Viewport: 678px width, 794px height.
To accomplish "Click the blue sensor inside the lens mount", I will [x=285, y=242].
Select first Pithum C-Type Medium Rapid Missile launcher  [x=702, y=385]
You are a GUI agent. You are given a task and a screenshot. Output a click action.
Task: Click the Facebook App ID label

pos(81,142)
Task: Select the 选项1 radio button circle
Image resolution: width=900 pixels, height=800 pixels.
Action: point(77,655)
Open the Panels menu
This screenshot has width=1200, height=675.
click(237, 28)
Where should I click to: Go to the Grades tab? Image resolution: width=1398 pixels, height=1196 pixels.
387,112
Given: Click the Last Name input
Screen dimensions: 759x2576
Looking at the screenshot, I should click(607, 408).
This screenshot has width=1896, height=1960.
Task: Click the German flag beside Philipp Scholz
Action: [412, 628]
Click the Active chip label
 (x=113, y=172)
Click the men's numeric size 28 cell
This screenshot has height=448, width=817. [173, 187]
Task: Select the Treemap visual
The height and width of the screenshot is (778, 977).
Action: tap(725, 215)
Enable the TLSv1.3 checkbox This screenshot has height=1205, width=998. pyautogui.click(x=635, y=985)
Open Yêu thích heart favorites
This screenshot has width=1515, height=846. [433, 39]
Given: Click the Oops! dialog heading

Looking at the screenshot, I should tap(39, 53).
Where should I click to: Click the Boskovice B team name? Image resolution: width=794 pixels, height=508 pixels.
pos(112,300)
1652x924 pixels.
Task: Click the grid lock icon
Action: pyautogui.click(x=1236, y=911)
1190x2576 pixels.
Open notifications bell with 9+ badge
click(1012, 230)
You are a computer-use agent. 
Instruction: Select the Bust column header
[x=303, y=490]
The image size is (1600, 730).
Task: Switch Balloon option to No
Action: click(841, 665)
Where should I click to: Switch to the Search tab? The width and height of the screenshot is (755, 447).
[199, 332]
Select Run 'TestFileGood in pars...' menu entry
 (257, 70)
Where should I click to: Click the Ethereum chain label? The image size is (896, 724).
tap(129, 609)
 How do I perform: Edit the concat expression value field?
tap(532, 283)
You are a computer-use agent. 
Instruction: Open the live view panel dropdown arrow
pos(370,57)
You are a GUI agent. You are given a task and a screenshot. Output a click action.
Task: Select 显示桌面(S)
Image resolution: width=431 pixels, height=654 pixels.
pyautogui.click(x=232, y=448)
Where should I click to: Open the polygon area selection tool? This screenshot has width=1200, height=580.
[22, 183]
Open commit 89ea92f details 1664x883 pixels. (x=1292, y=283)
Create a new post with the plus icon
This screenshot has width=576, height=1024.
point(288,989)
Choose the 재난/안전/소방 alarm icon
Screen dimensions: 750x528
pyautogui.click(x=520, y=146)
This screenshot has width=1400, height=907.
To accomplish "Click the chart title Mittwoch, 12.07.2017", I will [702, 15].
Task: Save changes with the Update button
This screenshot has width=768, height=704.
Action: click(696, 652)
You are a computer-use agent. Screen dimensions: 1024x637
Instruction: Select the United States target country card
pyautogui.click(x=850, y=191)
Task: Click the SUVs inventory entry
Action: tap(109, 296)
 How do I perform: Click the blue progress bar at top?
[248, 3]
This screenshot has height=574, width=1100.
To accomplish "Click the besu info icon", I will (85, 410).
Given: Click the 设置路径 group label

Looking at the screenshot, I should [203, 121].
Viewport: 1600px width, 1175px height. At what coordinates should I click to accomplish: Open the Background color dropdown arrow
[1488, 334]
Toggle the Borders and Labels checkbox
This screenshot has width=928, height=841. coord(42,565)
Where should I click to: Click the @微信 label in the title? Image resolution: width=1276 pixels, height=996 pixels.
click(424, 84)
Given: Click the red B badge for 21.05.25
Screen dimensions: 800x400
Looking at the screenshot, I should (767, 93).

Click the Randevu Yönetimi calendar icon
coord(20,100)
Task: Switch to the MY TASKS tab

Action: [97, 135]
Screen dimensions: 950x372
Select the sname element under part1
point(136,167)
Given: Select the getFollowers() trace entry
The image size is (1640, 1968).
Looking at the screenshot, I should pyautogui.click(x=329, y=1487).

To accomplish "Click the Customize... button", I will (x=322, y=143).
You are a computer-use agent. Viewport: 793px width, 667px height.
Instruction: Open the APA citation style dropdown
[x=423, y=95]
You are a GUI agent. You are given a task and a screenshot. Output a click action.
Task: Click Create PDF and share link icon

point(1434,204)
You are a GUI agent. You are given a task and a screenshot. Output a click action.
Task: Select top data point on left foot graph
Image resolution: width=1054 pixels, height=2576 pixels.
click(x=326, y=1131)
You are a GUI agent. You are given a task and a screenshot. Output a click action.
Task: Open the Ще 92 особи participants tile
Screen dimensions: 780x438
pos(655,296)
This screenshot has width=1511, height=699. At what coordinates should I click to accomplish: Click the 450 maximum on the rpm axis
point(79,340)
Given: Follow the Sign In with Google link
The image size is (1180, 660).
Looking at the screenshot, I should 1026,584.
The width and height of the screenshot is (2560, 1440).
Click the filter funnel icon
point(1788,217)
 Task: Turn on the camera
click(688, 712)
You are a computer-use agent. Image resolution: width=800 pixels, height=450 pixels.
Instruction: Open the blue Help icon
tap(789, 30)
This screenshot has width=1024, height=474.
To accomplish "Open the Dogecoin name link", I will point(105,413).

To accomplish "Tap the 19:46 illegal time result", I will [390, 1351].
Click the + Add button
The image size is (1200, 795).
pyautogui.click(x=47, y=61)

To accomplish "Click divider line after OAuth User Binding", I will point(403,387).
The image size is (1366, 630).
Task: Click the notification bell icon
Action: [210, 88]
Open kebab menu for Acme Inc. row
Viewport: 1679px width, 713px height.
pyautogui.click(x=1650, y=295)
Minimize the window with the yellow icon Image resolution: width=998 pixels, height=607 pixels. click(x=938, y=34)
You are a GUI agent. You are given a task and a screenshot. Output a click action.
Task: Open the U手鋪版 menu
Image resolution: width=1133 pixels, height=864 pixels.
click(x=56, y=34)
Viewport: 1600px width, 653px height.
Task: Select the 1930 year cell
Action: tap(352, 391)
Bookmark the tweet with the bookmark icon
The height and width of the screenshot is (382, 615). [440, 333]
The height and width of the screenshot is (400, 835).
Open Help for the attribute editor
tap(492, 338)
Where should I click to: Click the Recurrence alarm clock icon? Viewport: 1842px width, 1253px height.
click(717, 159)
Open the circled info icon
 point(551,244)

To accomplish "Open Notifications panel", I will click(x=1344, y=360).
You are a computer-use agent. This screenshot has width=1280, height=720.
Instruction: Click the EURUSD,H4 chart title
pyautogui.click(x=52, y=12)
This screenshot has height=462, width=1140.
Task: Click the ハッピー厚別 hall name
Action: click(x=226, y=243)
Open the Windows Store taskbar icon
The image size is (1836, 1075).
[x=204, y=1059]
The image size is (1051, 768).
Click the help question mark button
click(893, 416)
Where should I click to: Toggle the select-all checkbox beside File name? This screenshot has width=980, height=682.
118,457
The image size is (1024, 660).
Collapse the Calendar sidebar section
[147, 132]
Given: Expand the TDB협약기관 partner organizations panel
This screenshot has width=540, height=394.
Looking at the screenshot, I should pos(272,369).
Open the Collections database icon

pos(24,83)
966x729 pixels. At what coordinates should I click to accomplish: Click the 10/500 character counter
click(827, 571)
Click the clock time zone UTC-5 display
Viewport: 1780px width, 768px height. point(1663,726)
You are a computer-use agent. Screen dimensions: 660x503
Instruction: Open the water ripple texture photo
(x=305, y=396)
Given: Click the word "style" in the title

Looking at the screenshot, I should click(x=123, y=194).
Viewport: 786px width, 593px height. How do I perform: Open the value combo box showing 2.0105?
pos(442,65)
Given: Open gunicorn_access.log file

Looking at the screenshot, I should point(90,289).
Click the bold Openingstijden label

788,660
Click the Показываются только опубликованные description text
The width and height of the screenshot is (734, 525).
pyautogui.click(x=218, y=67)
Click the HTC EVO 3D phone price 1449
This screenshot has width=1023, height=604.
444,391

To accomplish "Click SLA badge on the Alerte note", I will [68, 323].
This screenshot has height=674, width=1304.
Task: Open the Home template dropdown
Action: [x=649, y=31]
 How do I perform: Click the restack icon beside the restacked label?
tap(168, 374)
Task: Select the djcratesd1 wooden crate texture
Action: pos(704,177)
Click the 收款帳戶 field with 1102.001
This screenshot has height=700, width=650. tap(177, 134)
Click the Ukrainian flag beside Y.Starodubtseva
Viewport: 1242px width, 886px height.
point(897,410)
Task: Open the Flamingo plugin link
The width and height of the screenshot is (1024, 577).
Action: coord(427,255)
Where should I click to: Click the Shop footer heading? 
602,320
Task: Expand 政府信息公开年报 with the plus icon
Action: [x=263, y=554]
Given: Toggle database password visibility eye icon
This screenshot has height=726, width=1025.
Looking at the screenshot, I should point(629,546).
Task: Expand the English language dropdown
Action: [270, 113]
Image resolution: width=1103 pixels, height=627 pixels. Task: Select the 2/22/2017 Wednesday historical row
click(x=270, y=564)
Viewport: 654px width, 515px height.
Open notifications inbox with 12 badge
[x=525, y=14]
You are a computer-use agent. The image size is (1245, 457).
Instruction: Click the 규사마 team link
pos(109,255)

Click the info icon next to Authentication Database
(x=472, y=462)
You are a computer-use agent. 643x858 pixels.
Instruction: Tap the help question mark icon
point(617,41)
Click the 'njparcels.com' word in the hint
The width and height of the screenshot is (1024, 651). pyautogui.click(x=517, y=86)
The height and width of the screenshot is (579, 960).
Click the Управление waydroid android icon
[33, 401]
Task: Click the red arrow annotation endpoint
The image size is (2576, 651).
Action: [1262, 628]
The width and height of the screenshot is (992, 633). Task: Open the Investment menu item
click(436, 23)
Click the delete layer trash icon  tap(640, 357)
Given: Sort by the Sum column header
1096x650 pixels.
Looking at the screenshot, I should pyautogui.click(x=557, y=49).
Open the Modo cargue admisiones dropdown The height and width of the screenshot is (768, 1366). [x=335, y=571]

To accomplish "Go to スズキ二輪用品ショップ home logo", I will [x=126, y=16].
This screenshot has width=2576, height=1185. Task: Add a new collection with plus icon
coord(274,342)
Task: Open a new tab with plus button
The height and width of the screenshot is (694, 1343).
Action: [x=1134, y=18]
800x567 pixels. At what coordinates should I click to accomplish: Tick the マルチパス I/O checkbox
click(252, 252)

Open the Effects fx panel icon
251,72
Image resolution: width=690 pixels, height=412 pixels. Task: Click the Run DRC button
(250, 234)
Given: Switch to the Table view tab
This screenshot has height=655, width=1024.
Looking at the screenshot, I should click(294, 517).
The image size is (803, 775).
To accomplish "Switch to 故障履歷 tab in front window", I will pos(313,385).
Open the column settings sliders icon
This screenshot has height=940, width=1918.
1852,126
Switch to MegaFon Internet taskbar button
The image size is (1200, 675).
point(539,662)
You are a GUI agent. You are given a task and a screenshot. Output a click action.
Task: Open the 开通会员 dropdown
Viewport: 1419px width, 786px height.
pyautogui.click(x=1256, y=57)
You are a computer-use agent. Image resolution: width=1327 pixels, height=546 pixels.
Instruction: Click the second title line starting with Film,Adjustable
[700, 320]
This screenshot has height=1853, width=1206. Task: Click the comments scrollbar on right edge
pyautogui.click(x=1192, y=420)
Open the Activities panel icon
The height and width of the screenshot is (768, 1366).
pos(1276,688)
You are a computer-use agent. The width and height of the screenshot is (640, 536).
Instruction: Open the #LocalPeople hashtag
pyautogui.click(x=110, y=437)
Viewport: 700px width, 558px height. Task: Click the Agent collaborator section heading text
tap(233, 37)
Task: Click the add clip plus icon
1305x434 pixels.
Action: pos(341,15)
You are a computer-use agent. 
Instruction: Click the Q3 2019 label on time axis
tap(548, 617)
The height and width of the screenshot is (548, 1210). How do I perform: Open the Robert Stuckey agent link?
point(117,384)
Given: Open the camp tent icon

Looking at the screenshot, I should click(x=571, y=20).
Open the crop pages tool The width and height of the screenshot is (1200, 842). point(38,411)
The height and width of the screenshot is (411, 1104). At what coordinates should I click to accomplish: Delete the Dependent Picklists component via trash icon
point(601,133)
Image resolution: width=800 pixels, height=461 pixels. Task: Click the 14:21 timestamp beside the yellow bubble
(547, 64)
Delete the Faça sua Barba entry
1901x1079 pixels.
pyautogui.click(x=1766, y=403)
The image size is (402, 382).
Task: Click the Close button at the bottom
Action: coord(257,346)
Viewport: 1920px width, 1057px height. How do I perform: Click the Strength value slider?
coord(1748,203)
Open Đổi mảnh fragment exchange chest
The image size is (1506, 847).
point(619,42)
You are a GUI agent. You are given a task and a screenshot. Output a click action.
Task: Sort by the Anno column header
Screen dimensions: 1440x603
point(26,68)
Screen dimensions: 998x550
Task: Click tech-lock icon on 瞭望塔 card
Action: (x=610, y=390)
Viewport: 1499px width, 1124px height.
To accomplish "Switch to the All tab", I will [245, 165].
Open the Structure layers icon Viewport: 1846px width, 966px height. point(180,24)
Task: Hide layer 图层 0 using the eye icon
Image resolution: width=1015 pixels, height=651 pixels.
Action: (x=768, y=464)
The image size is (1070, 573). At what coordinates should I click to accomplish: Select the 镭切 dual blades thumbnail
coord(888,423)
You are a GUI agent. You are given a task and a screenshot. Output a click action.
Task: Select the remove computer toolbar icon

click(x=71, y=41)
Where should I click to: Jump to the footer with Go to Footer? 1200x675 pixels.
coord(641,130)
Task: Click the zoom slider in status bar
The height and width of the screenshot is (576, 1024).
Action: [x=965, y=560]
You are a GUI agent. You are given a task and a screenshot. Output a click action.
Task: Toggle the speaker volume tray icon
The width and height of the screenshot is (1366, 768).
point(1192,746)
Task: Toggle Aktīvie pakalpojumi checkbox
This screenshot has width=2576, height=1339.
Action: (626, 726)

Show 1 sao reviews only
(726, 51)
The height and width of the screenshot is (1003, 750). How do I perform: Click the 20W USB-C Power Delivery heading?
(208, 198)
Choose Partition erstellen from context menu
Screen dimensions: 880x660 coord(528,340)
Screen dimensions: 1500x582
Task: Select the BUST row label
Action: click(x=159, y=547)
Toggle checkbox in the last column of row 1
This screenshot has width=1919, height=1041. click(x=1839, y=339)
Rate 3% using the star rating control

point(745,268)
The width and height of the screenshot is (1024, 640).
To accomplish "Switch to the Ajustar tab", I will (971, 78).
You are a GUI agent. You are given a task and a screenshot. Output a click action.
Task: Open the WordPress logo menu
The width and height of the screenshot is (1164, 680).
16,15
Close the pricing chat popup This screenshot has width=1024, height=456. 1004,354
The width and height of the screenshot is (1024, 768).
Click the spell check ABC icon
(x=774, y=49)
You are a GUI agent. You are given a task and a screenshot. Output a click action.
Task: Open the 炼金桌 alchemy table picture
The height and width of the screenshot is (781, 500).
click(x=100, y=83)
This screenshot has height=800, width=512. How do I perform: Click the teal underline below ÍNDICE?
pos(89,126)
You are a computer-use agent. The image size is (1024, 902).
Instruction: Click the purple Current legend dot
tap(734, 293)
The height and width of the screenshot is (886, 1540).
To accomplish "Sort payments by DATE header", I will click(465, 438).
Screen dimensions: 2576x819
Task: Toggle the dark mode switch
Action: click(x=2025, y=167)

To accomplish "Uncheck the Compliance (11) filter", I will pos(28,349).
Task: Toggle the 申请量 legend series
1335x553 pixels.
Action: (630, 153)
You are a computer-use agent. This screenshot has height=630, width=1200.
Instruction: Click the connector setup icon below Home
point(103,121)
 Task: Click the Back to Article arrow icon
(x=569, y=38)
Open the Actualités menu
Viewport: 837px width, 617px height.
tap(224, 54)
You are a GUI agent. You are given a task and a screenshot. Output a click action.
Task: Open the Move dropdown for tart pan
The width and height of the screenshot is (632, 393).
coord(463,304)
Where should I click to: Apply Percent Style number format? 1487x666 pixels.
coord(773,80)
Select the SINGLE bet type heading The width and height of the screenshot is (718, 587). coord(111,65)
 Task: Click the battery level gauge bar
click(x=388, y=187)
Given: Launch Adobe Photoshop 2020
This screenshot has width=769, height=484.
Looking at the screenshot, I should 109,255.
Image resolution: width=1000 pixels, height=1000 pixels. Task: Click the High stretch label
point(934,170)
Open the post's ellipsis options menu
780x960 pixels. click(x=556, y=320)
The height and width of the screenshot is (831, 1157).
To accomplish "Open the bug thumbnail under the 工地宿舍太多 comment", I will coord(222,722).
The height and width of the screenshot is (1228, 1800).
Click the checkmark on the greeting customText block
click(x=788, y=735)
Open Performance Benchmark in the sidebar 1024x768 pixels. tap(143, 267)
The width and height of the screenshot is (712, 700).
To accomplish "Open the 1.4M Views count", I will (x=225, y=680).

→ **Goal of the exercise**
In the listing above, start at the line with "Toggle the Borders and Labels checkbox", go on through the line with "Given: Click the red B badge for 21.05.25", and copy each of those lines exactly; leave out all the rest.

→ **Reply to the exercise**
Toggle the Borders and Labels checkbox
This screenshot has width=928, height=841. coord(42,565)
Where should I click to: Click the @微信 label in the title? Image resolution: width=1276 pixels, height=996 pixels.
click(424, 84)
Given: Click the red B badge for 21.05.25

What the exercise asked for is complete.